One specific area of science and research that the GPS group is focusing in on is the Matthes-Llewellyn Divide. The Matthes-Llewellyn Divide is a glacier divide that connects and separates Matthes Glacier from Llewellyn Glacier. As part of our project, we are constructing a grid of GPS points that we will lay out onto the divide with bamboo wands. When we lay the wands out, we will survey their exact longitude and latitude coordinates. As the ice flows, the set points will flow along with the two different glaciers, moving in opposite directions. We then will return back to the bamboo wands and re-measure the new locations of the wands. The distance and direction the wands have travelled will allow us to calculate the ice flow velocities and where, exactly, the two glaciers separate. We are constructing this grid by looking at the divide data from 2013 and beyond, and interpreting where the Divide may have migrated in the intervening years.  By determining where exactly the flow divide is, how it has changed, and how it compares to previous years, we gain critical information about where one glacier ends and the other begins.
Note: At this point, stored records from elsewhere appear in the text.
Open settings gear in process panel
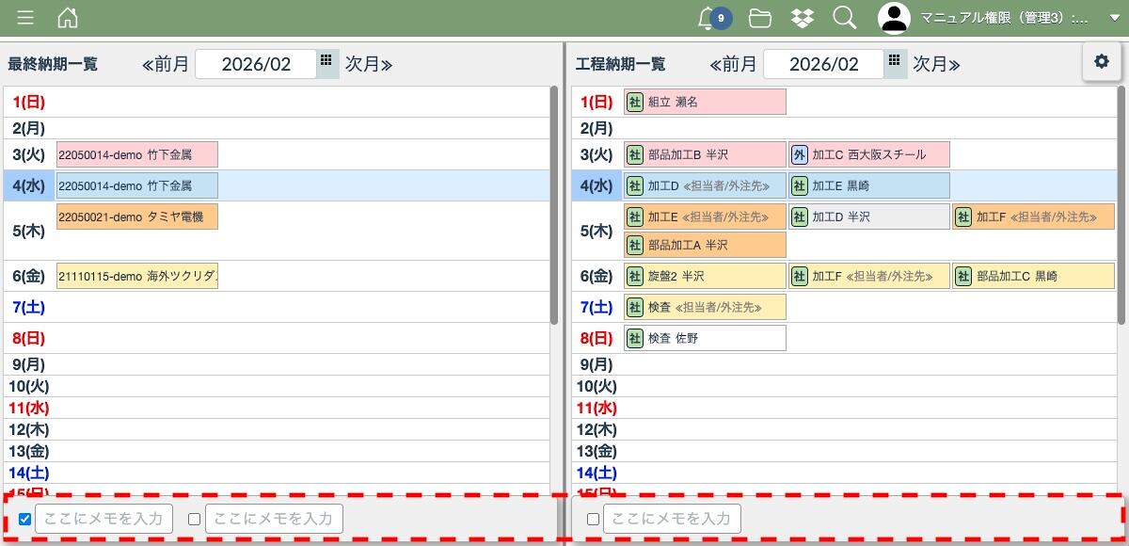(x=1102, y=61)
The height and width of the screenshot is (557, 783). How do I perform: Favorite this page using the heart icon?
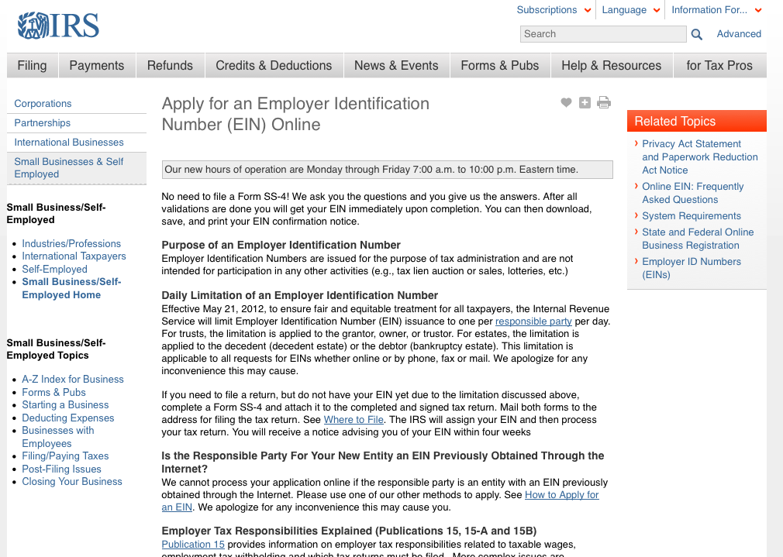point(566,102)
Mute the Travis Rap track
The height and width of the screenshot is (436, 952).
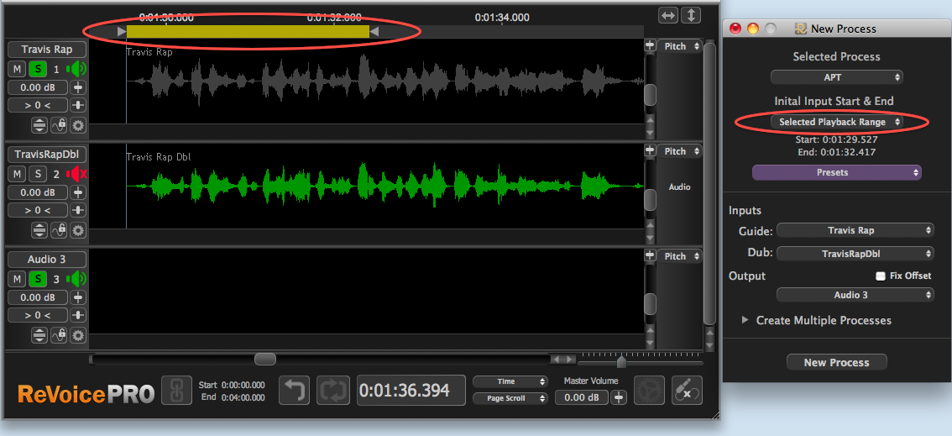(x=18, y=69)
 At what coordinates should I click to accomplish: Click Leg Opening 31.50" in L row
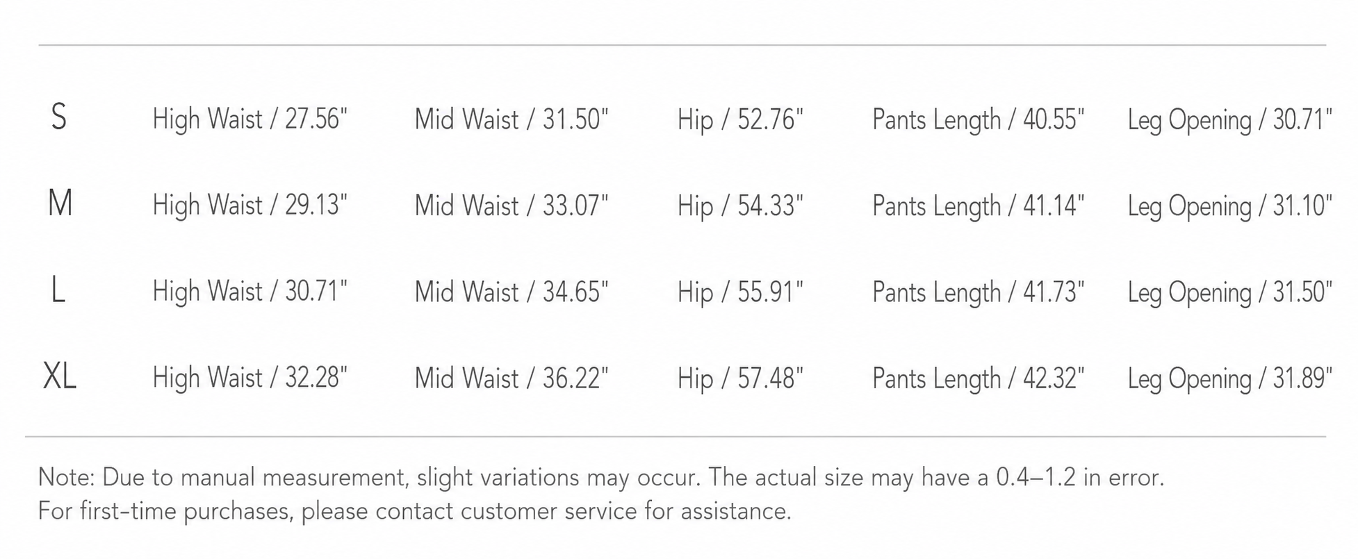(1230, 292)
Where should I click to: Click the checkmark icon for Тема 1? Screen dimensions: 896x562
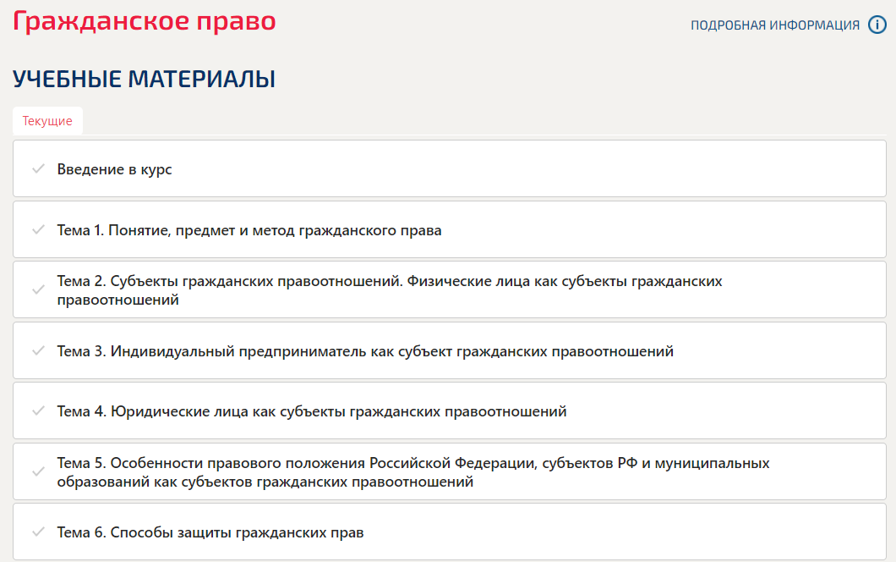37,230
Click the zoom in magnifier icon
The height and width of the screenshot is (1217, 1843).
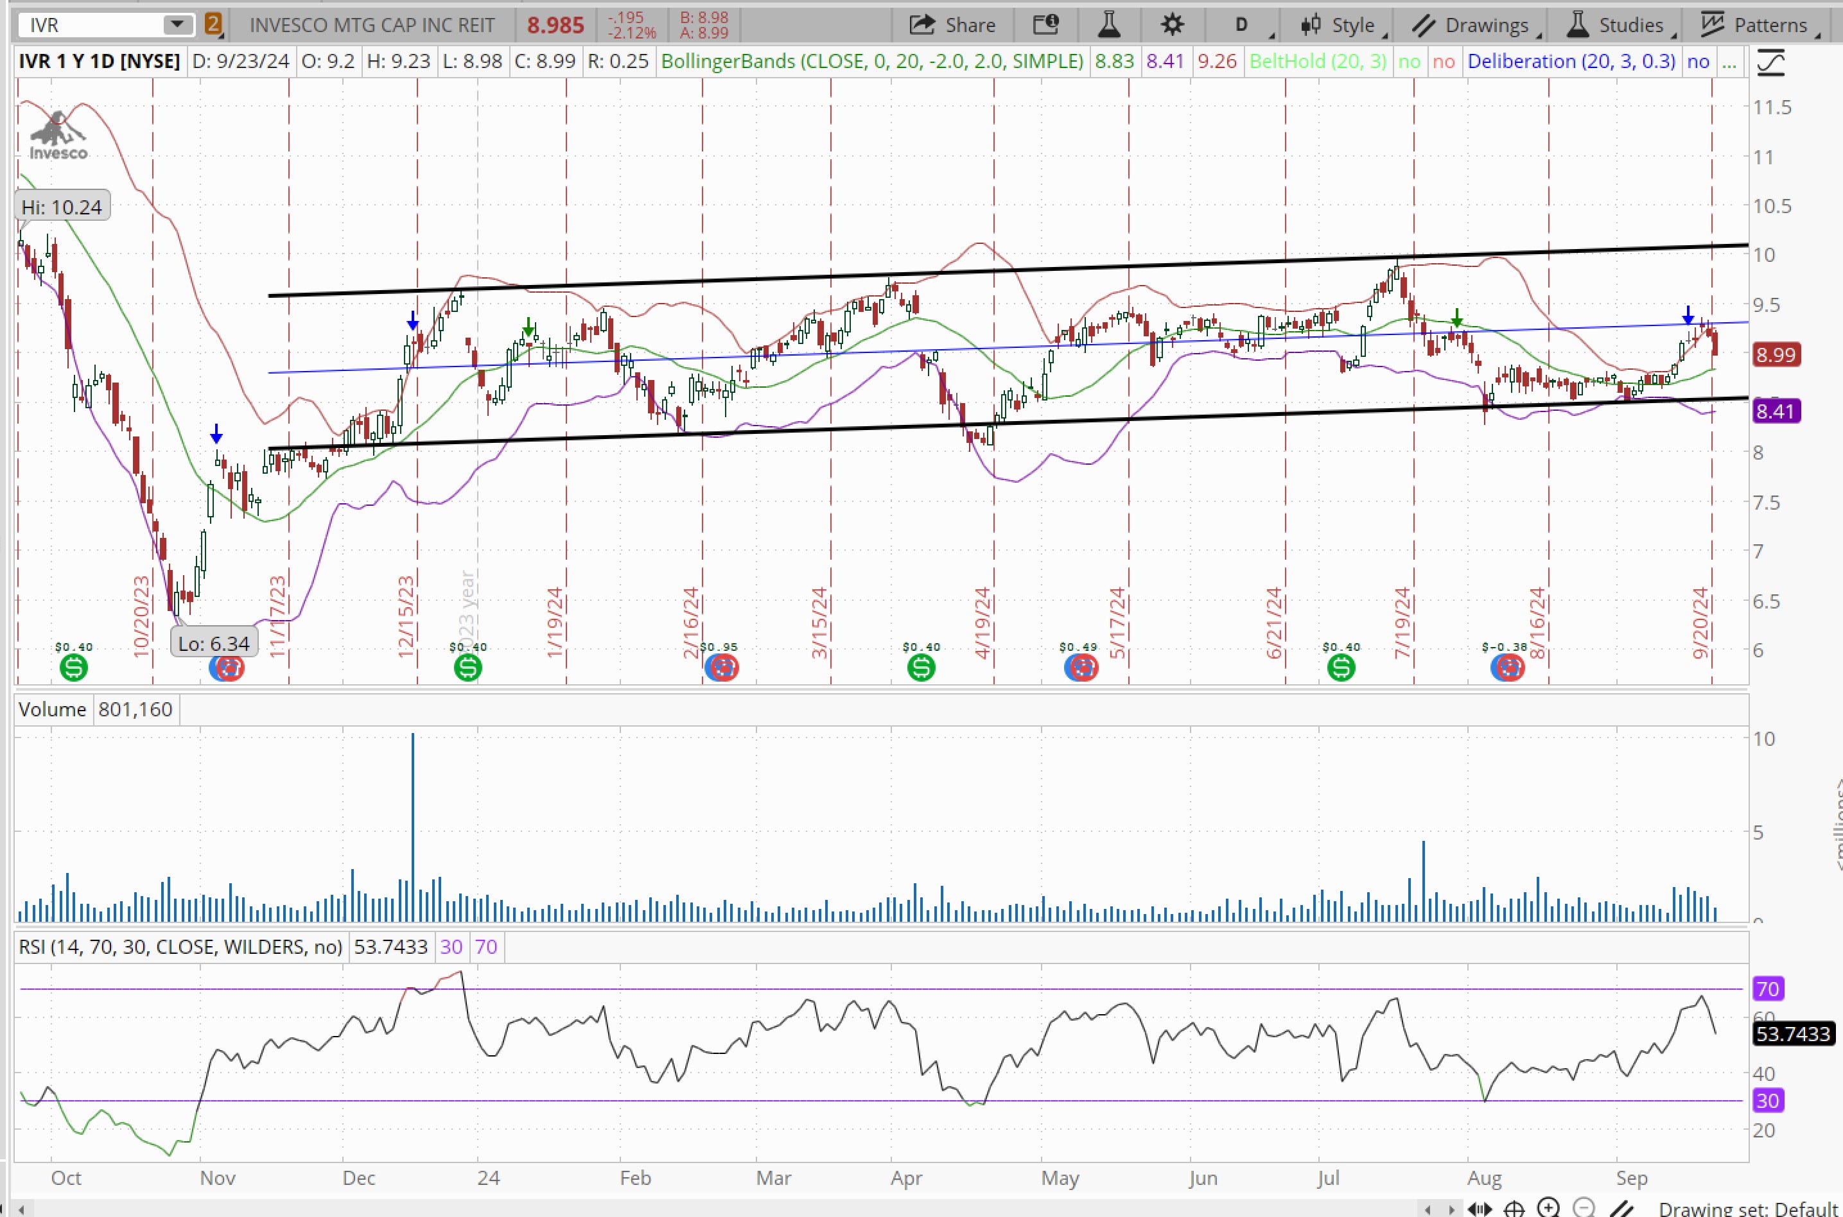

The research that the GPS team is working on over the course of summer 2016, and has worked on in many previous summers, provides important information about the condition of the Icefield. For example, that the Divide is shifting over time; this change can alter how much precipitation is being distributed to the Matthes and Llewellyn Glaciers. So, by using our GPS data along with data from other research teams, we can track long-term changes in the mass balance of the two glaciers. This, in turn, gives us a deeper understanding of the health of the whole glacial system.

One of JIRP’s trusty snow-machines that are used to collect points across the Juneau Icefield. Photo by Kristen Lyda Rees.
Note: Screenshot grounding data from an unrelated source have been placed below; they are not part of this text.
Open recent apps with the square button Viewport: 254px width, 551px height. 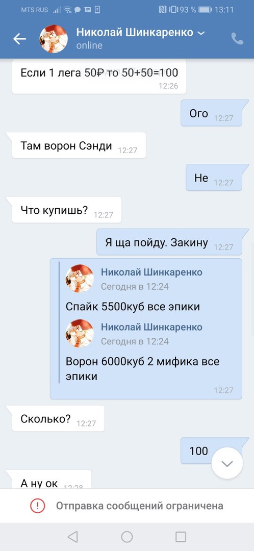pyautogui.click(x=181, y=537)
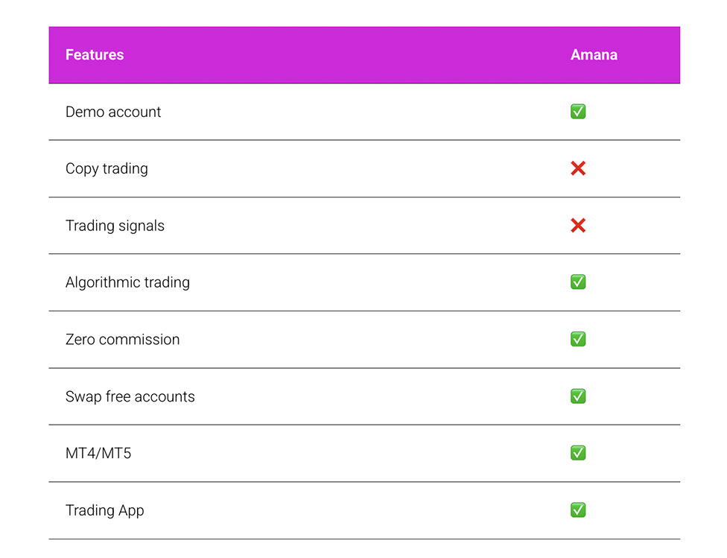Click the green checkmark for Zero commission
The height and width of the screenshot is (558, 727).
tap(578, 339)
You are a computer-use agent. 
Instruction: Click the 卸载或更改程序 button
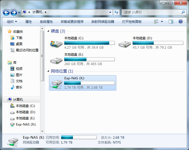point(72,22)
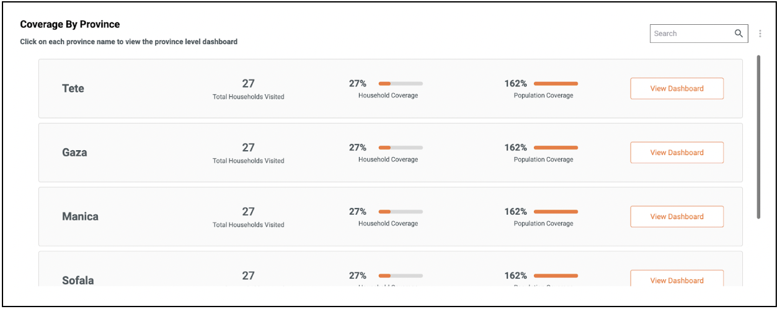Click the Coverage By Province heading
Image resolution: width=780 pixels, height=309 pixels.
[70, 24]

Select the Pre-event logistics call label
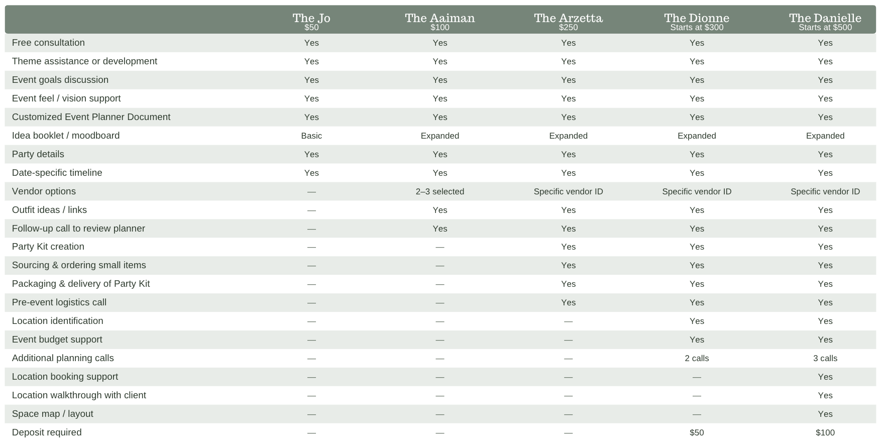point(59,302)
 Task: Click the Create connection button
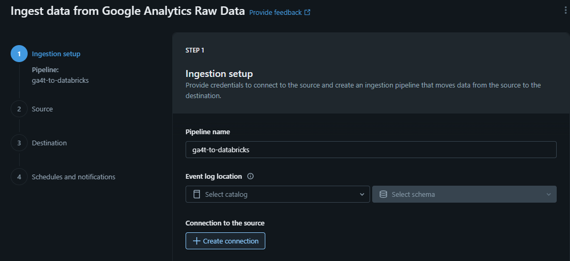click(225, 241)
One of JIRP’s trusty snow-machines that are used to collect points across the Juneau Icefield. Photo by Kristen Lyda Rees.

GPS Surveying

By: Kurt Powell

730am. Wake up call. I roll over to go back to sleep in an attempt to restore as much energy as possible before another day on the icefield begins.

745am. Someone’s alarm screams beside my ear. I roll over again in hope to regain my necessary slumbers.
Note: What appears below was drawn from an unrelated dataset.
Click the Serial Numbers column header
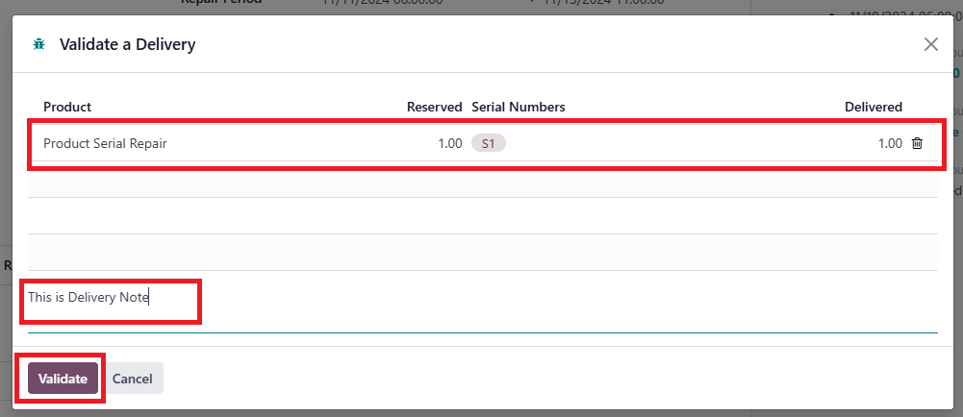963x417 pixels. coord(518,107)
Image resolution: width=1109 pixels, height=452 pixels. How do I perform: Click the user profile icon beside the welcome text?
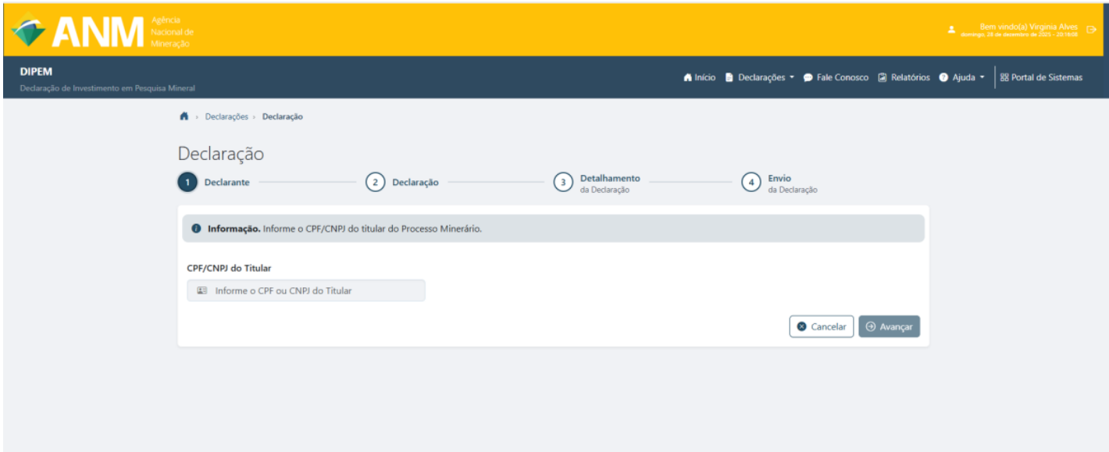(x=951, y=30)
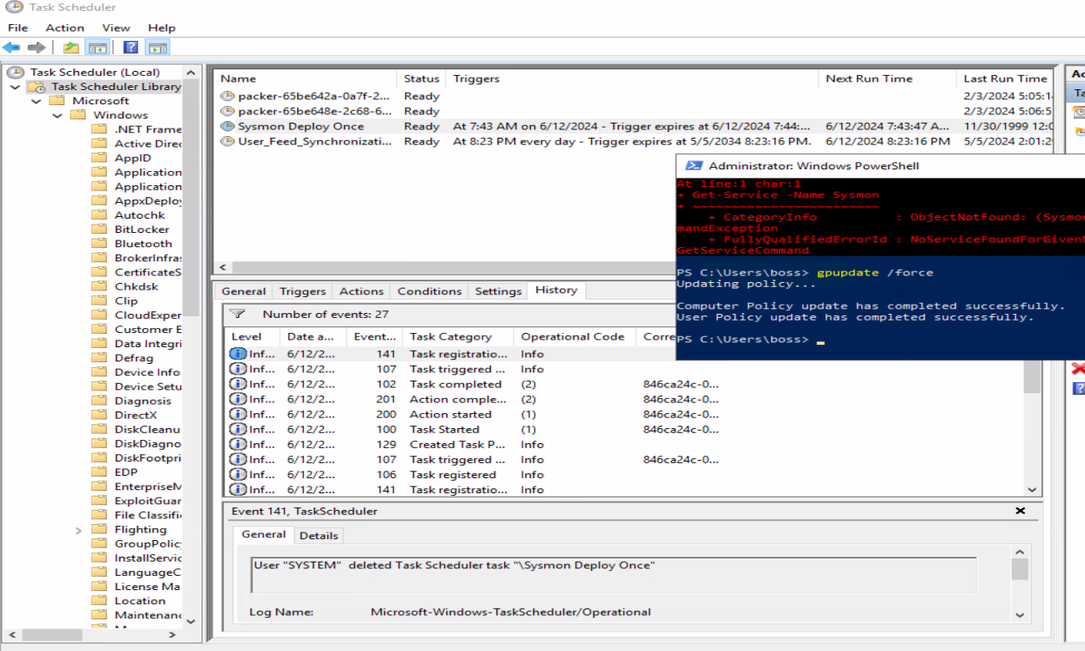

755am. My alarm calls to me. I rise gleefully, knowing that by the time I arrive at the Cookshack, the breakfast line will be near empty, so I won’t have to wait for food. It’s a great start to a rainy day at C-17.

Promptly after smooshing into a packed table and eating a couple of spoonfuls of hot peanut butter oatmeal, Annie, the camp manager, calls out “Goood Mooorning”. We respond with a weary good morning as we have only finished a quarter of our coffees. Daily shout outs to the cook with resounding applause are heard from outside of the camp, today’s agenda and work details are quickly stated – today we are doing science. This is exciting as safety training has been successfully completed as of yesterday, and we are all ready for this new adventure of doing science. Probing, mass balance pit digging and GPS surveying are available to everyone’s excitement; we all become a little more eager despite the fact that our coffees are now only half drank. Annie announces all the assistant GPS surveyors have already been selected as the JIRPers whose first names start with the letter K; Kim, Kelly and Kurt. My name starts with a K! Thrilled, finally science is about to occur, science that mysterious thing that we have travelled so far for, I am about to do this thing called science and GPS surveying.

Shortly after finishing my meal, everyone is about to start their second coffee and the morning conversation picks-up, the buzz of excitement from today’s agenda flows into the conversation, people slowly begin to file out as time moves on. I make my way to my sleeping quarters to gather my daily materials.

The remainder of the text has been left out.